Additionally, you will want to run the HDR Calibration app. If you’re on Windows 10 and don’t have access to this, don’t worry about it because very few games actually use it.

In summary:

• Enable HDR in Windows
• Adjust the SDR content slider to preference
  • 0 = 80 nits
  • 10 = 120 nits
  • 30 = 200 nits
• Run the HDR Calibration app, setting minimum luminance to 0, both luminance sliders to your peak, and saturation at default.

Understanding HDR in Games

For now, we’re going to live in a perfect world where games always do this right…

In many cases, HDR games provide two primary controls:

• Peak Brightness
• Paper White/Game Brightness

You will always want to set your Peak Brightness to the value you found on rtings.com.

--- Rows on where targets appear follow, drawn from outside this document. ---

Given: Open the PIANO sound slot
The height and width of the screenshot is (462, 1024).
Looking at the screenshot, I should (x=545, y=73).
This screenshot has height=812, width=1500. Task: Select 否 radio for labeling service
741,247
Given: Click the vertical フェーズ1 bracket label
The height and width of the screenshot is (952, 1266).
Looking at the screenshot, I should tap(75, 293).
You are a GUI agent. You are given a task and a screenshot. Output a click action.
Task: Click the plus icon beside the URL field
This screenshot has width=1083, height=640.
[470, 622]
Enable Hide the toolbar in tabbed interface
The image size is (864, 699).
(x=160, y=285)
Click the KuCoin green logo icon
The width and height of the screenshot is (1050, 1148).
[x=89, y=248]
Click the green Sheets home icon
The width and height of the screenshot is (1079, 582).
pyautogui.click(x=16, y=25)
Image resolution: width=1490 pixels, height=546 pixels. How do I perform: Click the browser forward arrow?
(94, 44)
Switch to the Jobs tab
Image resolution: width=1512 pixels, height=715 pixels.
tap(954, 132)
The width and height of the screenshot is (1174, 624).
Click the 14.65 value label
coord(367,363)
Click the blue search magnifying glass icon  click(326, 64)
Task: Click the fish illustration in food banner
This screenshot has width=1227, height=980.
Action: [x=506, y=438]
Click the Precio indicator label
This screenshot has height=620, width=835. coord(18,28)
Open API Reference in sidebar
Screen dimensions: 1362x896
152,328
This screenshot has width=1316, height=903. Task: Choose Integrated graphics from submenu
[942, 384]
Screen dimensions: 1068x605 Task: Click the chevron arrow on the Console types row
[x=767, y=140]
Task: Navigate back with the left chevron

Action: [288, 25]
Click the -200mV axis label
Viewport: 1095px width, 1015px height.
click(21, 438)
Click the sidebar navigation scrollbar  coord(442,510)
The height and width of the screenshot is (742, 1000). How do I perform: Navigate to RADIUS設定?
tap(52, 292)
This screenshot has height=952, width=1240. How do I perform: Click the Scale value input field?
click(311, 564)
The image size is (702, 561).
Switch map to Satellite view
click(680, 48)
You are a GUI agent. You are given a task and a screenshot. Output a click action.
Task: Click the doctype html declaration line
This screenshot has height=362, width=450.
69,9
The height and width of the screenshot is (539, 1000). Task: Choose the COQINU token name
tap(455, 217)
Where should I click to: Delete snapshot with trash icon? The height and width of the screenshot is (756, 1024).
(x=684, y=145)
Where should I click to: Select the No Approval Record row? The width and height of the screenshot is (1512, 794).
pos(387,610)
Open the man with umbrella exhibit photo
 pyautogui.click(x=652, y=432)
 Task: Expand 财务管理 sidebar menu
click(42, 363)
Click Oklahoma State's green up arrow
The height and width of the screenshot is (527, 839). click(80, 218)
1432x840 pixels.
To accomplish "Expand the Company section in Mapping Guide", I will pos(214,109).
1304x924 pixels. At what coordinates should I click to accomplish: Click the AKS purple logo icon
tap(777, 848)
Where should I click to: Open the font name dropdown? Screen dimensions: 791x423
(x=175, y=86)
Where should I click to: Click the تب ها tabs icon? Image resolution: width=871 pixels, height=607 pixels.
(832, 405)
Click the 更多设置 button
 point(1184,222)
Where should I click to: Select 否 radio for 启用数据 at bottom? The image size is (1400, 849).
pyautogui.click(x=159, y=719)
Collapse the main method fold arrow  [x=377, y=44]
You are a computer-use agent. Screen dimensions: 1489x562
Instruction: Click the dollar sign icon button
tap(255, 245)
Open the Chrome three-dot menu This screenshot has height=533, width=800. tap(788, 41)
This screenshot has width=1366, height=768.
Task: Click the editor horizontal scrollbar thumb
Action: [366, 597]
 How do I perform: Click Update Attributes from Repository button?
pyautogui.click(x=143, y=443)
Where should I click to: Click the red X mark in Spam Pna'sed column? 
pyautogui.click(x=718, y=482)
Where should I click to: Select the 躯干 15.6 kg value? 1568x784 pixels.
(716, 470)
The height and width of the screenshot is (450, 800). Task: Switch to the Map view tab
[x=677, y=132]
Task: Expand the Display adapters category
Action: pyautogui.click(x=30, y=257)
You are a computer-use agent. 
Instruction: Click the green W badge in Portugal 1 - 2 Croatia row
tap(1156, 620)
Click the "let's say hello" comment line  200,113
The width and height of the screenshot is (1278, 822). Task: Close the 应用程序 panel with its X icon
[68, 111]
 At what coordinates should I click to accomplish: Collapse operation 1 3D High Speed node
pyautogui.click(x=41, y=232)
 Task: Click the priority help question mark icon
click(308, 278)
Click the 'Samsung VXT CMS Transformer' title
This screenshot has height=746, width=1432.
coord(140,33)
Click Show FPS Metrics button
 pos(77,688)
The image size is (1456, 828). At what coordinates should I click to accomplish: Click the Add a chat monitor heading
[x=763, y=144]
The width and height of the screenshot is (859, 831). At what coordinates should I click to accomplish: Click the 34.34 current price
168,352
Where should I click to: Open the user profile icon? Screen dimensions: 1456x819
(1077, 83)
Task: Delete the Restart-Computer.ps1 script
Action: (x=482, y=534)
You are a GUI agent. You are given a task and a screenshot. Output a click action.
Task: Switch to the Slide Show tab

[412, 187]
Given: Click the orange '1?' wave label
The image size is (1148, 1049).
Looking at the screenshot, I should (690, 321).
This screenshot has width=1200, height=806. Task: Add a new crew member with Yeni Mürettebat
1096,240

For Paper White/Game Brightness, this is ultimately a preference setting, but with a catch. We’re now bumping into that issue I mentioned, where the consumer’s relationship with brightness changes. The higher you raise this value, the less dynamic range you will get. What this ultimately means is that there’s a brightness ratio that is ideal to maintain in relation to your peak nits. Luckily there’s a simple paper white calculator that can be used. Ignore the first section, and simply plug in your peak nits.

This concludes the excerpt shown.